On June 24, Education Malaysia Sydney (EMAS) – a body under the Malaysian Ministry for Higher Education – issued a warning to Malaysian students in Australia stating they would “co-operate with the Australian authorities to take appropriate action in accordance with applicable law” if students were involved in Bersih-related demonstrations on July 9.
Australian National University student and Bersih supporter Greg Lopez contested the warning, lodging a report with the Australian Federal Police (AFP) against Education Malaysia Sydney (EMAS).
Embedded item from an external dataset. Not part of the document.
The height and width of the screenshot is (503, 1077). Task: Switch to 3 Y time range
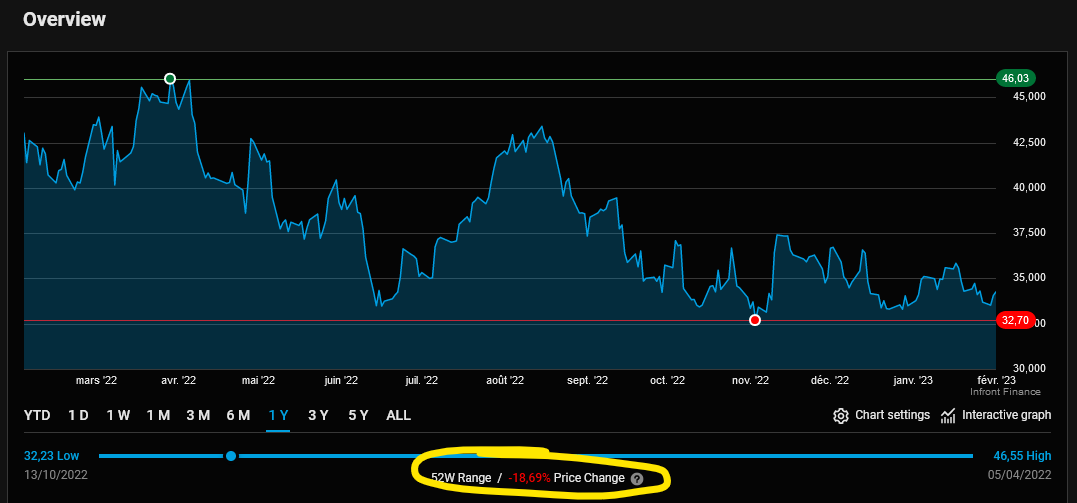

“I lodged the report because I believe that EMAS blatantly stated a lie (by alleging Australian authorities would help them). Our experience has been the polar opposite. Local councils, city councils, and the AFP have been most supportive of our efforts,” he said.
But an AFP spokesperson said EMAS’s actions could not be investigated by the AFP.
“The AFP evaluated the information provided and no Commonwealth offences were identified. It is not appropriate for the AFP to comment further,” the spokesperson said.
The High Commission of Malaysia did not respond when approached for comment.
University of Melbourne law expert Dr Amanda Whiting said the lack of action taken against Bersih ralliers by AFP, however, was indicative that EMAS’s claim was completely inaccurate.
“Either EMAS were mistaken in their understanding of Australian law and the role of the Australian federal and state police, or they were perhaps reckless in not checking the relevant laws before making such a statement,” she said.
“Either way, their warning to Malaysian students in Australia was based on an inaccurate understanding of Australian law and politics, and it clearly did not deter Malaysians from attending the rallies in Australia.”
Meanwhile, concerns have also been raised over warnings sent out by the Public Service Department of Malaysia (JPA) to government-sponsored students in Australia.
Prior to the Bersih 2.0 rally, JPA scholarship students in Australia received reminders of the terms and conditions of their scholarships which included not participating in any groups or demonstrations deemed political or detrimental to Malaysia’s image by the government .
One of Melbourne’s Bersih rally organisers, David Teoh, said this was unfair as he said JPA students were allowed to participate in Kelab UMNO – a club affiliated with Malaysia’s ruling government party.
“If they’re not allowed to participate in political activities, then none of the government scholars should be members of Kelab UMNO,” he said.